Task description: The response must contain every record, repeated exactly.

The input:
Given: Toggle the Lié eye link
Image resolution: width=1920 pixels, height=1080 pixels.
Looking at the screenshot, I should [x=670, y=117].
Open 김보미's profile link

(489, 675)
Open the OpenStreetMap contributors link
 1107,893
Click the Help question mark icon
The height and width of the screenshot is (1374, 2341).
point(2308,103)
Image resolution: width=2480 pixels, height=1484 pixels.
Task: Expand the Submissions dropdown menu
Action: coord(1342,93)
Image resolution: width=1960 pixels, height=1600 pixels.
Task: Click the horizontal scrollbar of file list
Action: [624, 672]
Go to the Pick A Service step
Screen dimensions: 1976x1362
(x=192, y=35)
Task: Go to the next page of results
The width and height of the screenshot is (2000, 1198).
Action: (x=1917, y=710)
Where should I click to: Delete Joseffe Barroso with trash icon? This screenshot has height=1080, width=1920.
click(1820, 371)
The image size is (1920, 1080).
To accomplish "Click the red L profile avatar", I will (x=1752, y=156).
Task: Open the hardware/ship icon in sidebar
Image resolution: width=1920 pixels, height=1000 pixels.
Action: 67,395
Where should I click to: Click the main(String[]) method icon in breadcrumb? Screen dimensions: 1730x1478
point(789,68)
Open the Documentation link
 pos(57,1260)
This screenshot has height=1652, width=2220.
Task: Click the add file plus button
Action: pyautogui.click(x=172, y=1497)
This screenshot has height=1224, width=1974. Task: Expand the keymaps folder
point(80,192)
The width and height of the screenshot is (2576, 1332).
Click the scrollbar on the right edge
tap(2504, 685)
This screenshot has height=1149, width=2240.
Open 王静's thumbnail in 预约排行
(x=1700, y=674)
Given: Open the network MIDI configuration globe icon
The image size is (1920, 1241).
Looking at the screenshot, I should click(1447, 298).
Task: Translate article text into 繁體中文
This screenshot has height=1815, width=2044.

Problem solution:
Given: Toggle the Lié eye link
Image resolution: width=1920 pixels, height=1080 pixels.
Looking at the screenshot, I should [x=670, y=117].
Open 김보미's profile link

(489, 675)
Open the OpenStreetMap contributors link
 1107,893
Click the Help question mark icon
The height and width of the screenshot is (1374, 2341).
point(2308,103)
Image resolution: width=2480 pixels, height=1484 pixels.
Task: Expand the Submissions dropdown menu
Action: coord(1342,93)
Image resolution: width=1960 pixels, height=1600 pixels.
Task: Click the horizontal scrollbar of file list
Action: [624, 672]
Go to the Pick A Service step
Screen dimensions: 1976x1362
(x=192, y=35)
Task: Go to the next page of results
The width and height of the screenshot is (2000, 1198).
Action: (x=1917, y=710)
Where should I click to: Delete Joseffe Barroso with trash icon? This screenshot has height=1080, width=1920.
click(1820, 371)
The image size is (1920, 1080).
To accomplish "Click the red L profile avatar", I will (x=1752, y=156).
Task: Open the hardware/ship icon in sidebar
Image resolution: width=1920 pixels, height=1000 pixels.
Action: 67,395
Where should I click to: Click the main(String[]) method icon in breadcrumb? Screen dimensions: 1730x1478
point(789,68)
Open the Documentation link
 pos(57,1260)
This screenshot has height=1652, width=2220.
Task: Click the add file plus button
Action: pyautogui.click(x=172, y=1497)
This screenshot has height=1224, width=1974. Task: Expand the keymaps folder
point(80,192)
The width and height of the screenshot is (2576, 1332).
Click the scrollbar on the right edge
tap(2504, 685)
This screenshot has height=1149, width=2240.
Open 王静's thumbnail in 预约排行
(x=1700, y=674)
Given: Open the network MIDI configuration globe icon
The image size is (1920, 1241).
Looking at the screenshot, I should click(1447, 298).
Task: Translate article text into 繁體中文
This screenshot has height=1815, width=2044.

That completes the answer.